My ETA is measured in thousands of days...this is ridiculous.


----------



## cdawall (Nov 11, 2007)

its been 1hr and i have 1gb dl'd so 6hrs ish should be when its done


----------



## SpookyWillow (Nov 11, 2007)

ha i got capped to 5mb/s :/   a quick change to the modem config and woot back to 20mb/s.....6mins to go


----------



## HookeyStreet (Nov 11, 2007)

BTW guys, Ive got 'Crysis' on pre-order from CDWOW.  Its all paid for and will hopefully be with me some time this week 

IMHO, PC titles are worth paying for


----------



## erocker (Nov 11, 2007)

jaxxxon said:


> This installs and works fine.  Just one problem for me, I get this weird bug where I press WAS or D to go in that direction, take finger off and he just keeps going.  Anyone else get this. and is there a solution.  Thanks.



Yes, the solution is to go buy the game on the 15th!


----------



## newconroer (Nov 11, 2007)

|No, I don't download the game because it's morally wrong to do so...|

And allowing a thread which is only perpetuating piracy, isn't?

Hehe.




cdawall said:


> so why should the US continue the plight against the pirates out there? there will always be another one cause they cant catch them all if they just gave up and let the pirates do there thing taxes would go down and since alot of people have those moral values its not like the entire world is going to pirate all of the games.




That's the same flawed logic used by people who think current illegal narcotics and drugs should be made legal. It's suggestive, or rather hopeful that people's morals would dictate an appropriate level of moderation. Hardly. Modern morals are near non-existent, and moderation is not a well exercised quality these days.


----------



## cdawall (Nov 11, 2007)

there still happen to be people with morals and legal or not piracy will ALWAYS be there it changes forms from time to time but its still there and always will be im waiting for the 1st space pirates


----------



## Agility (Nov 11, 2007)

You might wanan be careful cause one of the mods here WHO deleted my post for a cracked bioshock deleted it and gave me infractions when my link was to a BLOG. His lame infraction excuse was that i POSTED warez when my link was to a blog. Someone called Benthebenjiumin whatever. Oh i remembered. DanTheBanjoman

Anyone nice one here. Two thumbs.


----------



## cdawall (Nov 11, 2007)

Agility said:
			
		

> Benthebenjiumin whatever



lol danthebanjoman?


----------



## Chewy (Nov 11, 2007)

This is nice but everyone has to find thier own link  no links to anything to do with the actual pirated version elc.

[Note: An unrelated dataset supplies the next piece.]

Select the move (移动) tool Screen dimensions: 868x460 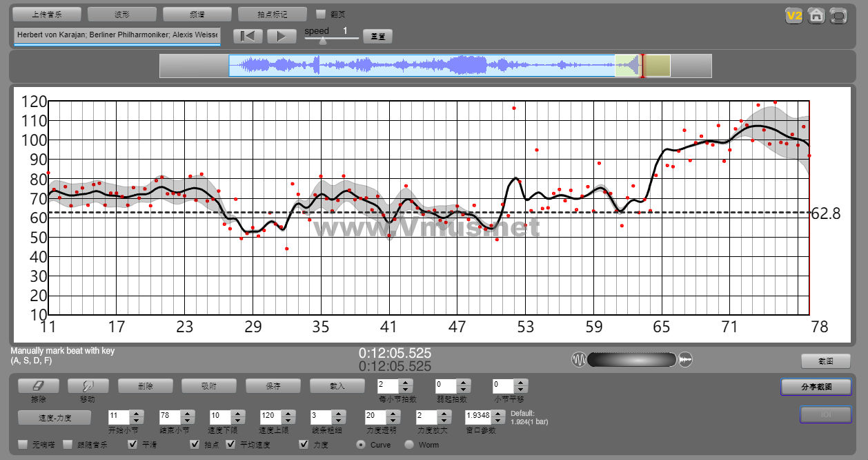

 I believe even my post had to much detail... no warez links, or to how to use warez aloud on tpu. I believe thats one of Wiz's rules and he has his reasons. (I think its to do with some of the "sponsors" of the site.


----------



## DaMulta (Nov 11, 2007)

............at this thread


----------



## OnBoard (Nov 11, 2007)

30 guests watching  But reading a lot of people running the full game worse than the demo, doesn't sound good. 8800gt gets also killed  (that was with DX10)

edit:
"ive completed single player , its not all that big Surprised 8 + hours"
"Just clocked the game.. took me 6 hours on Delta mode"

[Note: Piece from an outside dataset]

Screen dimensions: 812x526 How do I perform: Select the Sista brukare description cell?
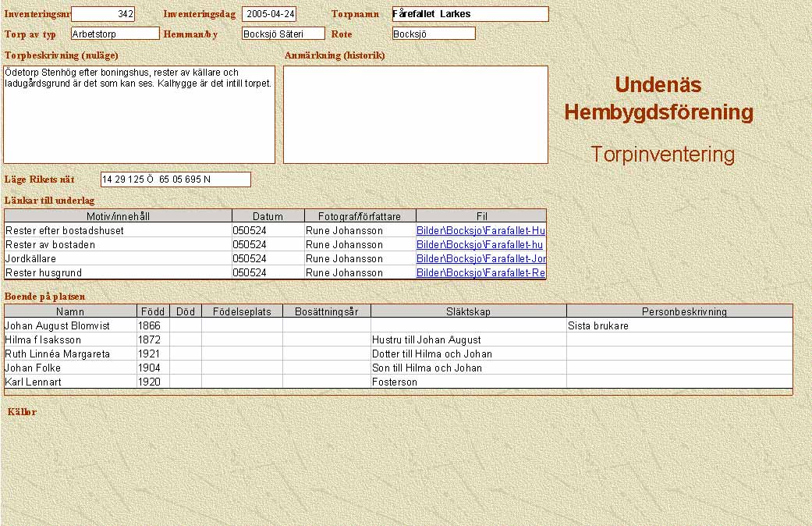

Doesn't seem that long, but considering that demo took me already ½-1h, full would take also longer  Sure it loses to uuh aah factor and you're not looking at every rock after couple of levels.


----------



## CrAsHnBuRnXp (Nov 11, 2007)

Damn Comcast...


----------



## AphexDreamer (Nov 11, 2007)

CrAsHnBuRnXp said:


> Damn Comcast...



lol, how fast are you downloading. I'm getting 40kbps lol.


----------



## CrAsHnBuRnXp (Nov 12, 2007)

AphexDreamer said:


> lol, how fast are you downloading. I'm getting 40kbps lol.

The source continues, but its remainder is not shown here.